Records from a dataset:
◇ ◇ ◇
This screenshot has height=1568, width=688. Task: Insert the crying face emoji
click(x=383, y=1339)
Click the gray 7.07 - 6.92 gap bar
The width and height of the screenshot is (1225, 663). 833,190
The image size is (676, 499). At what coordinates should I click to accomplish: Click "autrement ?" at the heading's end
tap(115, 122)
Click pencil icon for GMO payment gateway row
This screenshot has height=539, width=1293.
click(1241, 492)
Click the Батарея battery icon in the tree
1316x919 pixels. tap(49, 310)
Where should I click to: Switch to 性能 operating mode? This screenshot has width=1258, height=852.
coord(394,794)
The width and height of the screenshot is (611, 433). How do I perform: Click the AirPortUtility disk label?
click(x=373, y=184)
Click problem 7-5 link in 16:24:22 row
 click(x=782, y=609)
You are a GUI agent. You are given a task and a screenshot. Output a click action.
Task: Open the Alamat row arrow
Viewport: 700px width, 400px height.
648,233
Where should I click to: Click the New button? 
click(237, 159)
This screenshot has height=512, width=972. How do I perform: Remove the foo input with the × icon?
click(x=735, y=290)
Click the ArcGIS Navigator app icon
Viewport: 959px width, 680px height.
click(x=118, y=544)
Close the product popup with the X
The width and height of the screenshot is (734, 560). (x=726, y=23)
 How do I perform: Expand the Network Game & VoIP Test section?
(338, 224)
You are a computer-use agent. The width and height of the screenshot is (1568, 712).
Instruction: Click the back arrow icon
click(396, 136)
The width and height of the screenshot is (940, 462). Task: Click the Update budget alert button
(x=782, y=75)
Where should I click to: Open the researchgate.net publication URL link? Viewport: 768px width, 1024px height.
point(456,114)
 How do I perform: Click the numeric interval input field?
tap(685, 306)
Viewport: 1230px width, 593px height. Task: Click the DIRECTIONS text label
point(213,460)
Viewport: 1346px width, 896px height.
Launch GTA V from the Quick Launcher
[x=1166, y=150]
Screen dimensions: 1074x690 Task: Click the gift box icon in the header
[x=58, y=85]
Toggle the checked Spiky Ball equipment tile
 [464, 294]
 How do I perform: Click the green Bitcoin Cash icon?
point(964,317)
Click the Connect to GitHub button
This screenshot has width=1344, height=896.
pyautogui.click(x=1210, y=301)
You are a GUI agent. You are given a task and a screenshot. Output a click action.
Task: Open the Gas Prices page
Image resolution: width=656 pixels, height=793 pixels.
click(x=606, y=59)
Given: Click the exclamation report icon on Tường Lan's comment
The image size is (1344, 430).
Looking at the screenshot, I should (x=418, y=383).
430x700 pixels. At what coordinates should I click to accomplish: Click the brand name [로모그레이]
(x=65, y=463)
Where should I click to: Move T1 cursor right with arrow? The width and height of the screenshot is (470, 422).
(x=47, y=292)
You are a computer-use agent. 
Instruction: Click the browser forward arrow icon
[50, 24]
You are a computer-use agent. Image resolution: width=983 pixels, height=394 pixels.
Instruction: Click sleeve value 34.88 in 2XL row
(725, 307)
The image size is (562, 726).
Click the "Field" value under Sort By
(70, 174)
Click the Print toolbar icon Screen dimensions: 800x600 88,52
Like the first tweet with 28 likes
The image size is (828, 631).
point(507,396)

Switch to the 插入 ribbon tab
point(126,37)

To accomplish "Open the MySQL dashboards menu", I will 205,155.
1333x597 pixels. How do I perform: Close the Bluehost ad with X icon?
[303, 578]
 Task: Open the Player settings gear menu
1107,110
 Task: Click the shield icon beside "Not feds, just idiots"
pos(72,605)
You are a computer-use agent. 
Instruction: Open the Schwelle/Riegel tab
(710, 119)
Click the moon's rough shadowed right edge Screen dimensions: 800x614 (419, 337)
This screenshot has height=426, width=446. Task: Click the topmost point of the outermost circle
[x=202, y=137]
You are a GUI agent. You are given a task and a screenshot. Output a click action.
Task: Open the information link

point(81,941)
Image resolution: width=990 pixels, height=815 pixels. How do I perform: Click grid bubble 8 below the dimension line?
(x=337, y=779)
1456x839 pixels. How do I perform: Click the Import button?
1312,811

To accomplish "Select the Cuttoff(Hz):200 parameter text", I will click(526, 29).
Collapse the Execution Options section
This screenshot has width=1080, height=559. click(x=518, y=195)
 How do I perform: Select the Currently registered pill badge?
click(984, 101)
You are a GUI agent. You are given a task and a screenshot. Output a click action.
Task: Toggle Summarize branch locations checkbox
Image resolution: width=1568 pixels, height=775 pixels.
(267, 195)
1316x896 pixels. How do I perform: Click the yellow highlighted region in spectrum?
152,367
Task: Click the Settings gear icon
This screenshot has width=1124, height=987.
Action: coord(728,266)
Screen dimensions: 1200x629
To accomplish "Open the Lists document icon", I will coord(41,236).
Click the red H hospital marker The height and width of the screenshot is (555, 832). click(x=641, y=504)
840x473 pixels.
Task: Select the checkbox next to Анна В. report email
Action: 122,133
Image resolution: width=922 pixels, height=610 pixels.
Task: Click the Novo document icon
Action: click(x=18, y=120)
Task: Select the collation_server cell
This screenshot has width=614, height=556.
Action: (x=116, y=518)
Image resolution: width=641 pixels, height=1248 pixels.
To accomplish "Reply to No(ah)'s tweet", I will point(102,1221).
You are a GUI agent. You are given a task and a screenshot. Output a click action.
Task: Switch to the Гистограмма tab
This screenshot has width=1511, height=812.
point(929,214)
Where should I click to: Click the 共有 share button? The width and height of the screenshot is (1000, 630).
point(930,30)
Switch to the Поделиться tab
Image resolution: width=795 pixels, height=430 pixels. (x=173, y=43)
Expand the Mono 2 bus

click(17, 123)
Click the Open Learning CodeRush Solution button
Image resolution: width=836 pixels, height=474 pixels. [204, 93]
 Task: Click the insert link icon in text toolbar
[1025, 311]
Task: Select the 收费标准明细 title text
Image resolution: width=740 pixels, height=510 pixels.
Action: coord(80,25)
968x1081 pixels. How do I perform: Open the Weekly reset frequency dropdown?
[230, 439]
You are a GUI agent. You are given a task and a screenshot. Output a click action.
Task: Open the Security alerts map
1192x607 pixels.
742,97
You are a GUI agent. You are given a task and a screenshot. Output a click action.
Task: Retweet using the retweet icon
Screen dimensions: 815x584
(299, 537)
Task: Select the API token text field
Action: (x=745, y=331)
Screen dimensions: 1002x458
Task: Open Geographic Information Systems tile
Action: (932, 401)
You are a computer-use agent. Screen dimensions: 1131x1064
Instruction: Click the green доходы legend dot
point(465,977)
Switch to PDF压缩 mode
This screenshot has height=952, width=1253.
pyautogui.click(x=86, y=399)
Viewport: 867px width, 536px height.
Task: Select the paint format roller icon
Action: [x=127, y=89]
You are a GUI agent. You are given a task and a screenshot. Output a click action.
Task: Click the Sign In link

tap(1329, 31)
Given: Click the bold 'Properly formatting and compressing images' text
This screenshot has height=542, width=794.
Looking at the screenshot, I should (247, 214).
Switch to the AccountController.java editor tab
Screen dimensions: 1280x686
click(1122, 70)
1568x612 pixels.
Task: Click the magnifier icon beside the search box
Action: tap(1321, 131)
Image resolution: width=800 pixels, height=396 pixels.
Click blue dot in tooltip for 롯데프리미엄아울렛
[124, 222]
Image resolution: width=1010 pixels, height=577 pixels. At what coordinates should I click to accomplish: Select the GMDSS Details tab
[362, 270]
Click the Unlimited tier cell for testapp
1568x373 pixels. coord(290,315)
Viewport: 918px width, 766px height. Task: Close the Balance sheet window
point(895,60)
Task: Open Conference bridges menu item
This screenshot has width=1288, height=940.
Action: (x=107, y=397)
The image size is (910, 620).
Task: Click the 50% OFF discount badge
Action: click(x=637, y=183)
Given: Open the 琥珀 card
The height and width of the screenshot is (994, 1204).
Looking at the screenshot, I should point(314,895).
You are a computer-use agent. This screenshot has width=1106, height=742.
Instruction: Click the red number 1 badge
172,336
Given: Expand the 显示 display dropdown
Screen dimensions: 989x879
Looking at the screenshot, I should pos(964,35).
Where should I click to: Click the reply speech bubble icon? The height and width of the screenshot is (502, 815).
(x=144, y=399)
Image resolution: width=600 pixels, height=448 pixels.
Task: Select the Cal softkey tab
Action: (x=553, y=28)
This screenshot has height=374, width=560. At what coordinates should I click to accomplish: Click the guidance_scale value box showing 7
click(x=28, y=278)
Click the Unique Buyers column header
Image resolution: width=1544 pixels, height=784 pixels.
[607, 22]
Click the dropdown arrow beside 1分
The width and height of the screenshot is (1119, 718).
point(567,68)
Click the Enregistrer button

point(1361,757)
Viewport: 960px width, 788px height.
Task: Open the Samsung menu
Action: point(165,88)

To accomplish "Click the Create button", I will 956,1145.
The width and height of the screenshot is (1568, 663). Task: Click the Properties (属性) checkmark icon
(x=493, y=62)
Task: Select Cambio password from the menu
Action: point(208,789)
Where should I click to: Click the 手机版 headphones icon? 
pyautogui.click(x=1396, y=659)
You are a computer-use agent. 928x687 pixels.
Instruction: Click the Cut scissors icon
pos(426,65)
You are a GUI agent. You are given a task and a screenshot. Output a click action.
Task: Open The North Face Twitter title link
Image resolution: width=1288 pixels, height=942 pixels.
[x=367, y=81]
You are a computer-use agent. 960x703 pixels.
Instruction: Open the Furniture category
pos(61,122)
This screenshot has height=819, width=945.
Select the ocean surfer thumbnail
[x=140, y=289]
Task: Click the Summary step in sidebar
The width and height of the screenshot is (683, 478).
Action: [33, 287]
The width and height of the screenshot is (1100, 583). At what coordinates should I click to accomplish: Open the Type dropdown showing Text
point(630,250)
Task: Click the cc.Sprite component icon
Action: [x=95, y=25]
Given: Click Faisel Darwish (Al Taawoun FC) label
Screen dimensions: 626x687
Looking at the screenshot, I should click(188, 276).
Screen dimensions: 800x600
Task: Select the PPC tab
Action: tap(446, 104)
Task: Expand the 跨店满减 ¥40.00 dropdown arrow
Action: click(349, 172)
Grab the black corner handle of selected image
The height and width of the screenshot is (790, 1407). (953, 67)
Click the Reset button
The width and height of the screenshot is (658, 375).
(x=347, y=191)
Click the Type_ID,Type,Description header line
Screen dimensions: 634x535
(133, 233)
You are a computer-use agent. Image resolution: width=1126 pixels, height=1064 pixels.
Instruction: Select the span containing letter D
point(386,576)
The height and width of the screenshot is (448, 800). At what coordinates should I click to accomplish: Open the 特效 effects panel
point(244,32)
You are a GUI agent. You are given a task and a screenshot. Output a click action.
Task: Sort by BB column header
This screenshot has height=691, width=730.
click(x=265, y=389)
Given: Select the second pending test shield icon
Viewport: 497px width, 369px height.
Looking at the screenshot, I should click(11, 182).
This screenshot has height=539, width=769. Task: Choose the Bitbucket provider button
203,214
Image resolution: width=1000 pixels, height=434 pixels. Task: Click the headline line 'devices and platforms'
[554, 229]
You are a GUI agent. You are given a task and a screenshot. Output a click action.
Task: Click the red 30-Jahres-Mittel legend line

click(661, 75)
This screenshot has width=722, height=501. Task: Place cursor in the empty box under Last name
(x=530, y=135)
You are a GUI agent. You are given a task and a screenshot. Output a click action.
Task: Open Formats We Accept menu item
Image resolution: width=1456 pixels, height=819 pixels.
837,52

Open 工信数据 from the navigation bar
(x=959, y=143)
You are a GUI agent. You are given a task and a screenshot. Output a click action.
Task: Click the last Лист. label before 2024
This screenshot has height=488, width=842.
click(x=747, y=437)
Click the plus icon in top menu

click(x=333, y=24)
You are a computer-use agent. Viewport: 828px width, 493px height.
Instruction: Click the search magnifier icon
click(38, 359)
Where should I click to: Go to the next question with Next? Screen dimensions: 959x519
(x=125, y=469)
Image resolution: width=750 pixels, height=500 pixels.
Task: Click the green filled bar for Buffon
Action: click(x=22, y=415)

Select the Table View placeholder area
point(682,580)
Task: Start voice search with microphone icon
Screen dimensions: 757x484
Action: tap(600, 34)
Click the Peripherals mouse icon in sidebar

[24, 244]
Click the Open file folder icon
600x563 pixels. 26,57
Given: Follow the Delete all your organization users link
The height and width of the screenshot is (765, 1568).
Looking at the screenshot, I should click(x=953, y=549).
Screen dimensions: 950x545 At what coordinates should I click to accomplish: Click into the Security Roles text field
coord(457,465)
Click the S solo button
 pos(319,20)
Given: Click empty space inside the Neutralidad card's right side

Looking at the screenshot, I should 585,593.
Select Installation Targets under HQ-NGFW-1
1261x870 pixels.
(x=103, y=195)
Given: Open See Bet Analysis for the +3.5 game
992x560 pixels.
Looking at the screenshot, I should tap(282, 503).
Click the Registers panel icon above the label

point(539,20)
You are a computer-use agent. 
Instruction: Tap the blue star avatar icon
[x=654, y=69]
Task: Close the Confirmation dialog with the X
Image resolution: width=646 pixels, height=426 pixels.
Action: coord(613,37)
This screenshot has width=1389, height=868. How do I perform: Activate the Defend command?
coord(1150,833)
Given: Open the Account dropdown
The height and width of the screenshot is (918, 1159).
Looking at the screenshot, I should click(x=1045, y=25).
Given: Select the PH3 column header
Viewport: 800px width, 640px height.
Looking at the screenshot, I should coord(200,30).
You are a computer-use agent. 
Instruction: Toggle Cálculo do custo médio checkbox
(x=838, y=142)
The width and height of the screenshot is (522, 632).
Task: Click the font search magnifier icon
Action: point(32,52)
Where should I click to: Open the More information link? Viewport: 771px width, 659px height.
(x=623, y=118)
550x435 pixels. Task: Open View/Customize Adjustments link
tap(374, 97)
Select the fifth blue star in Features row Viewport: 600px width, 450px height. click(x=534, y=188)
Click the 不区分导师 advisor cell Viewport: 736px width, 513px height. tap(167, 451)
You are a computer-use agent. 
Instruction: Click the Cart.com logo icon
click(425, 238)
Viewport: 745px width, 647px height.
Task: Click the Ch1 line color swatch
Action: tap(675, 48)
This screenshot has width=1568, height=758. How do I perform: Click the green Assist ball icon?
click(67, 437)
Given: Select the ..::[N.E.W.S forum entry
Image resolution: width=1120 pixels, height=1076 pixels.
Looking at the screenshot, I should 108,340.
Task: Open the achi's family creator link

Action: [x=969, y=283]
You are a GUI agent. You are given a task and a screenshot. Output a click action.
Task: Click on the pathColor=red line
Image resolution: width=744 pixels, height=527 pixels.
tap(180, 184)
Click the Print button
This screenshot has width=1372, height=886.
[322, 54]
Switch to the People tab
◇ ◇ ◇
• Task item
After locating the line with "Task: Click on the pathColor=red line", please repeat it and every line after it exactly, through the end of the data above.

• Reply
Task: Click on the pathColor=red line
Image resolution: width=744 pixels, height=527 pixels.
tap(180, 184)
Click the Print button
This screenshot has width=1372, height=886.
[322, 54]
Switch to the People tab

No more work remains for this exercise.